Hannelore Hoger (mit Löckchen und Musterkleid dezent danebengestylt) zeigt großartig die zunehmende Schutzlosigkeit der berühmten Autorin, die steigende (Selbst-)Verachtung einer Frau, die sich lieber hinter ihrem Werk verstecken möchte, als ständig als Person präsent zu sein. Ihre Gegenspielerin ist Tatja Seibt, der man wahrlich nicht nachsagen kann, dass sie als Rosanna dem Beruf der Kulturjournalistin besonders viele Sympathiepunkte verschaffen würde. Was sie allerdings bravourös tut. Sie ist herablassend, eitel, eine schöne Intellektuelle, kühl, schick, gut vernetzt und enervierend; eine Frau, die Schwächen der von ihr inquisitorisch interviewten Schriftstellerin schnell durchschaut und für bissige Bemerkungen oder vergiftete Komplimente ("Witzige Schuhe auch!") nutzt.

Oliver Urbanski als Provinzkulturliebhaber mit eigenem Lyrikbändchen ist hinreißend beflissen, ohne seine Figur zu verraten, und Volker Lechtenbrink schließlich führt als schnauzbärtiger Bürgermeister geradezu furios zum hemmungslos entgleisten Finale.

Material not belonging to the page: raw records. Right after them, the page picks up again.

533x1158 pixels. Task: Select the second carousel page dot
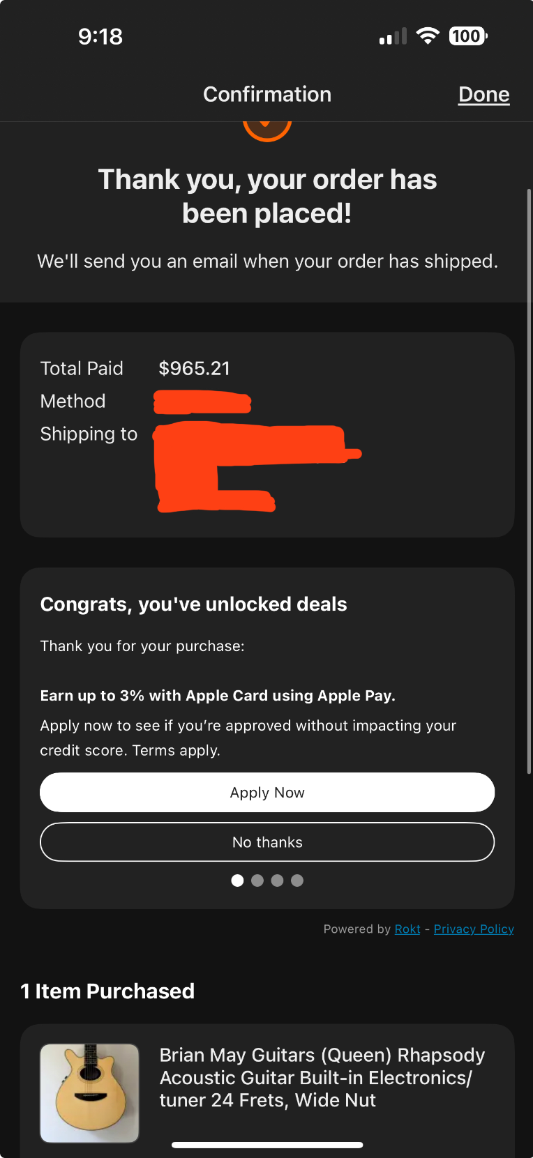tap(257, 881)
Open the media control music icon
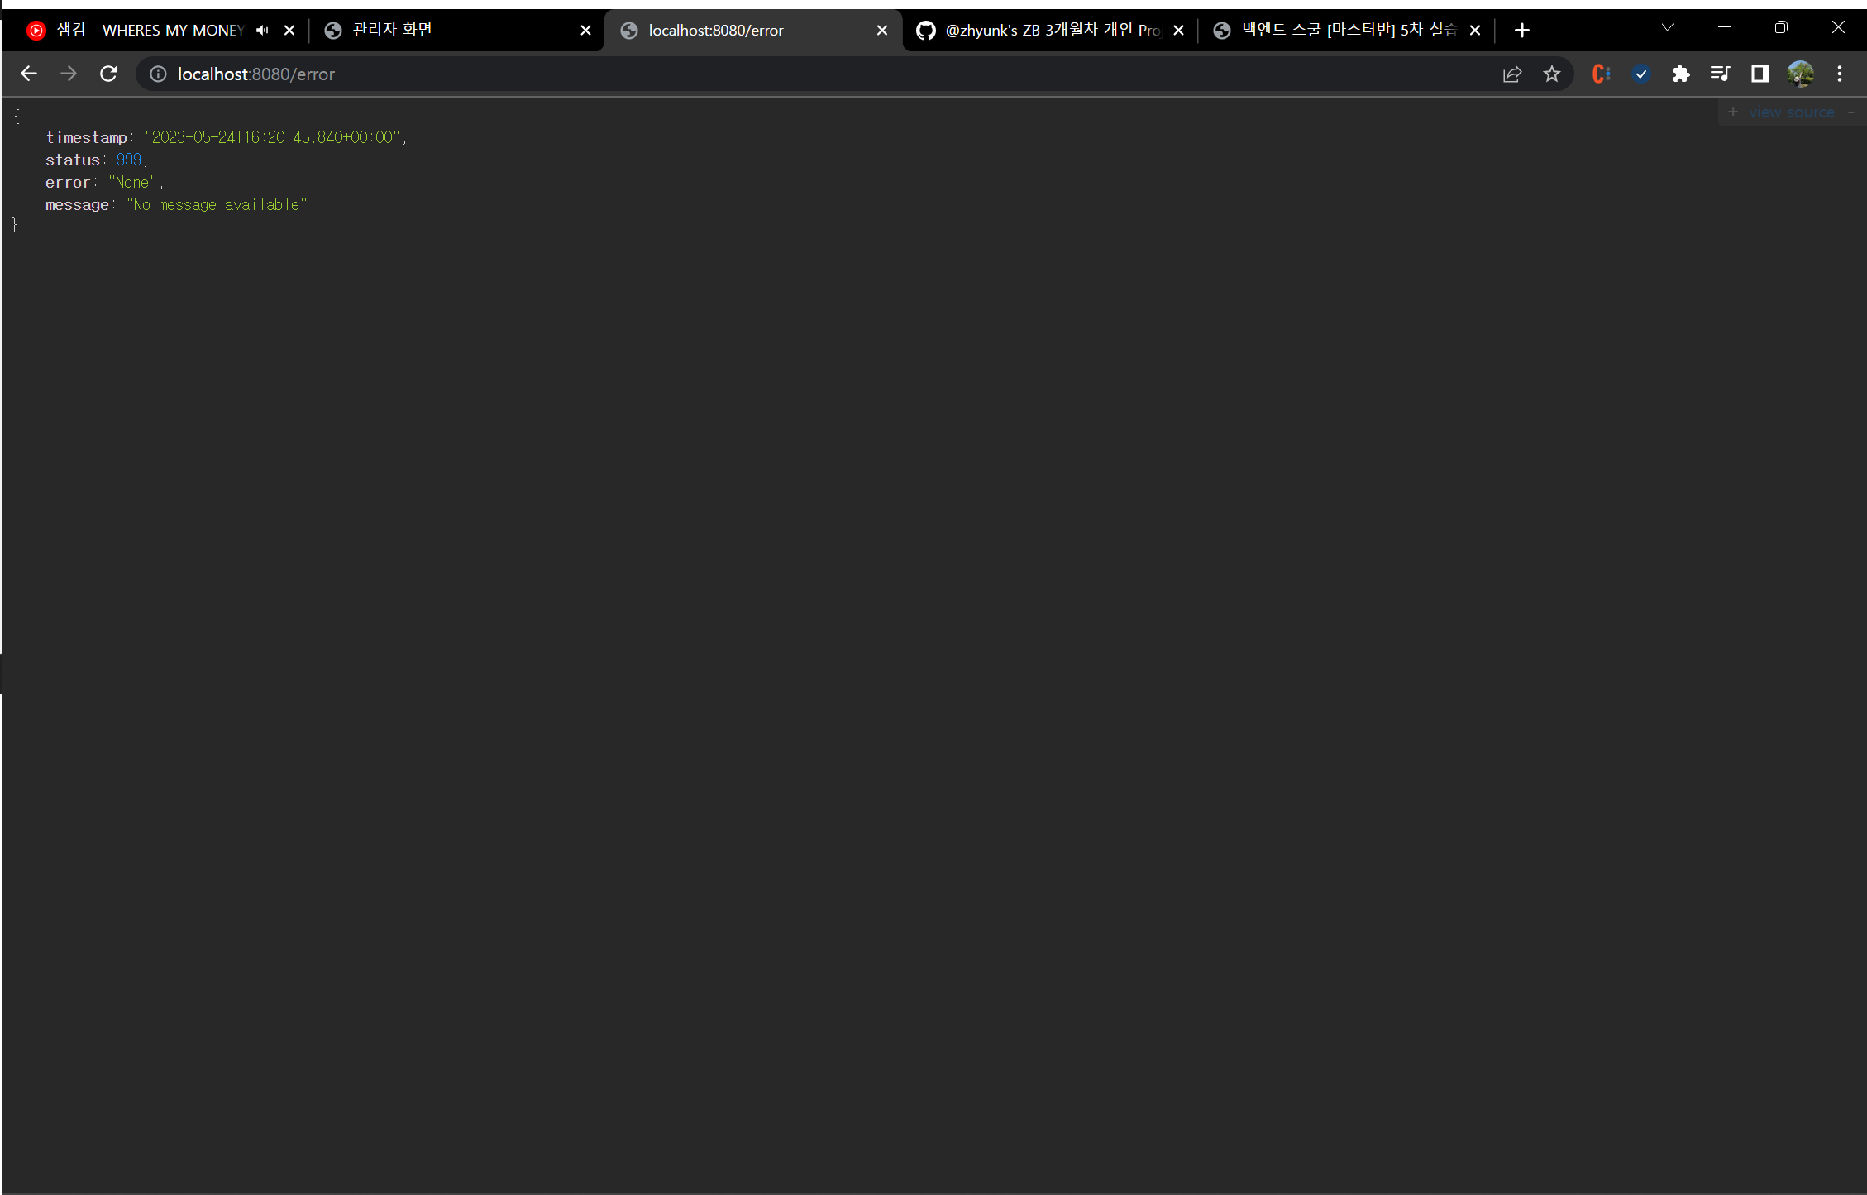 (x=1721, y=74)

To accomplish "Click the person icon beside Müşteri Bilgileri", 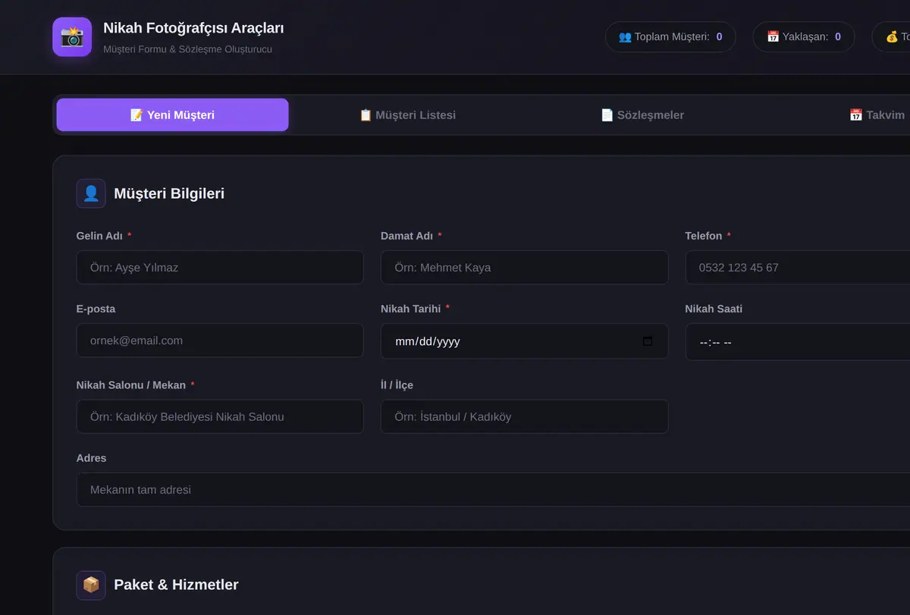I will pyautogui.click(x=91, y=193).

Der Abend, der nur dann etwas nervt, wenn gleißende Glühbirnen die Szenen voneinander trennen und das Publikum blenden, ist gleichermaßen lässig wie sehr präzise gearbeitet. Und zum Glück ist die Wirklichkeit keineswegs so unzulänglich, wie Madame Reza (oder die Autorin, die die von ihr erfundene Autorin erfunden hat) behauptet. Man braucht eben nur jemanden wie sie, um den Medien- und Literaturbetrieb so genau zu beobachten und so klug auf Papier zu bringen. Und jemanden, der die Vorlagen aufs Allerfeinste auszuschöpfen weiß. Verdiente Bravos für diese Version des Spiels.